**PROBLEMS:**
1: Write out the sphere-covering post, starting at "As we go to" and ending at "slower than expected?".
2: According to the sphere-covering post, what overlap does the table in the answer seem to converge to?
3: Proceed with the sphere-covering post from its last sentence.

**SOURCE EXCERPT:**

3
$\begingroup$

My question is derived from Covering the surface of a sphere with circles with least overlap on Math SE.

In the referenced question, the problem of completely covering a sphere with the smallest possible spherical caps for a fixed number of congruent caps is addressed. For instance, if you are allowed five caps, you can minimize their size by placing the centers on the sphere at the corners of an inscribed $D_{3h}$ triangular bipyramid, in which case the required cap radius is the inverse tangent of $2$ and a portion of the sphere equal to $(3-\sqrt{5})/2$, about 38.2%, has pairs of overlapping caps. An alternative arrangement, such as a square pyramidal arrangement of the centers, requires a cap radius and overlap area greater than the quantities noted above.

As we go to many caps we expect the solution to tend towards the one in the plane with a hexagonal lattice arrangement, in which case the area of each circle divided by the hexagonal cell is $2\pi/3\sqrt3\approx1.209$, thus 20.9% of the area would be overlapped. But the table given in the answer seems to show the overlaps converging to about 26% instead. Why?

  • Is the convergence to the planar limit slower than expected?

  • Must some of the results referred to in the other question be nonoptimal, and only provisional table entries? For instance, spherical trigonometry calculations reveal that the table entry for $32$ caps is based on the icosahedrally symmetrical arrangement where the centers of the caps are on vertices and face centers of a regular icosahedron (calculations done with this configuration give the same cap radius as the tabulated one). This may "look" optimal but I suspect it isn't (the corresponding octahedrally symmetrical arrangement for $14$ caps is known to be nonoptimal; see * below).

  • Have there been more or improved solutions to shed light on the convergence to the limit defined above?

  • What, if anything, is wrong with my assumption about the limit? One feature I have noted is that on a sphere, some of the caps must have only five instead of six neighbors. The apparent limiting area ratio is about halfway between $1.209$ (for a circle covering a regular hexagon in the plane) and $1.321$ (for a circle covering a regular pentagon). Does the presence of even relatively few caps with five neighbors force this balance?

**DATA SHOWN:**
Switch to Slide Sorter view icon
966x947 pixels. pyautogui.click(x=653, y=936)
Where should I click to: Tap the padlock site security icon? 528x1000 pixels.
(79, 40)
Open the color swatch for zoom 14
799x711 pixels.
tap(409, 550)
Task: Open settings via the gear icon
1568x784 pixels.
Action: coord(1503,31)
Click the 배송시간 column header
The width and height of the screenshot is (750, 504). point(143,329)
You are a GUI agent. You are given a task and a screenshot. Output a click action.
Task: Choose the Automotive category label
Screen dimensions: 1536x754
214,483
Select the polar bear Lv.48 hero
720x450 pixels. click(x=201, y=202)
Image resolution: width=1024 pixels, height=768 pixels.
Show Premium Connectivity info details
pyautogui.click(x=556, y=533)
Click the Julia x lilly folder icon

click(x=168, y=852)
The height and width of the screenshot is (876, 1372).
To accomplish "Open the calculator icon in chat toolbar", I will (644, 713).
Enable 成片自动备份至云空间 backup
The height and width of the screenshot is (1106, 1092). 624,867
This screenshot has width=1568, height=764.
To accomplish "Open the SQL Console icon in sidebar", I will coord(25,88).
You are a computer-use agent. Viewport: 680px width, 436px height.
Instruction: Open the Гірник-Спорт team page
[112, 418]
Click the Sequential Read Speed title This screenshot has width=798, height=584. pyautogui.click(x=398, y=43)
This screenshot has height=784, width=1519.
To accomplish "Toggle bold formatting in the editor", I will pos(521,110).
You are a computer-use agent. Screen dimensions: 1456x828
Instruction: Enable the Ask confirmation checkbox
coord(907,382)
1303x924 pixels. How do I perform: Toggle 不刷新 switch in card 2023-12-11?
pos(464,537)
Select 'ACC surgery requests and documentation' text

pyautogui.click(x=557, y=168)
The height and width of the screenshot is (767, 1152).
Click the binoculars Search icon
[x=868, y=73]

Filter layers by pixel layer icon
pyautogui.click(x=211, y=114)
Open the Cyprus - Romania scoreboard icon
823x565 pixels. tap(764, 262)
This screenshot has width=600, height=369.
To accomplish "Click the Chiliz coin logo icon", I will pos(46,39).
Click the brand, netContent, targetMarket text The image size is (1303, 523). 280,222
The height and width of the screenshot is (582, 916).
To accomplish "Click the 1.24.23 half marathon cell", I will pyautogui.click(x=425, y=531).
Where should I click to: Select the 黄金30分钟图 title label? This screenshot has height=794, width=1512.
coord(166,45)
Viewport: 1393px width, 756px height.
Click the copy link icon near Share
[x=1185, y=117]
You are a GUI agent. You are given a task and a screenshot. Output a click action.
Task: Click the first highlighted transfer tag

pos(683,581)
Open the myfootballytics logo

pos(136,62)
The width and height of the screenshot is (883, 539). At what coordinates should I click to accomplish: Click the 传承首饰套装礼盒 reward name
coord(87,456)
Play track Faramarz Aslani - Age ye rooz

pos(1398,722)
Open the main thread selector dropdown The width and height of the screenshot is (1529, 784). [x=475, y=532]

**ANSWERS FOR THE TASKS:**
1:
As we go to many caps we expect the solution to tend towards the one in the plane with a hexagonal lattice arrangement, in which case the area of each circle divided by the hexagonal cell is $2\pi/3\sqrt3\approx1.209$, thus 20.9% of the area would be overlapped. But the table given in the answer seems to show the overlaps converging to about 26% instead. Why?

  • Is the convergence to the planar limit slower than expected?

2: About 26%.

3:
The table of cap radii and densities (100% plus the amount of pairwise overlap) are given below.

enter image description here

Source: Tarnal and Gaspar - Covering a sphere by equal circles, and the rigidity of its graph (DOI).

*Here is the argument that the octahedrally symmetrical arrangement of $14$ caps is nonoptimal. Place the cap centers at the vertices and centers of a regular octahedron, which is the symmetric arrangement. Connecting neighboring cap centers divides the sphere into 24 triangles that each have angles of $A=B=60°, C=90°$. Now the required cap radius is the circumradius of each triangle, given by the formula

$\cos R =\sqrt{\dfrac{\cot[\frac12(-A+B+C)]\cot[\frac12(A-B+C)]\cot[\frac12(A+B-C)]}{\cot[\frac12(-A+B+C)]+\cot[\frac12(A-B+C)]+\cot[\frac12(A+B-C)]}}.$

This works out to $R\approx36.20°$; but with $14$ caps the table identifies a better arrangement with a cap radius of $34.94°$. The conjecture here is that the corresponding icosahedral arrangement with $32$ caps, which is used for that count in the table, is in fact also nonoptimal.

$\endgroup$
2
  • $\begingroup$ Did you mean to link to an answer, or to the original question? $\endgroup$
    – LSpice
    Commented Nov 21, 2022 at 23:46
  • $\begingroup$ Sort of both. It was in answering the question that I found the problem. $\endgroup$ Commented Nov 21, 2022 at 23:59

0

You must log in to answer this question.

Browse other questions tagged .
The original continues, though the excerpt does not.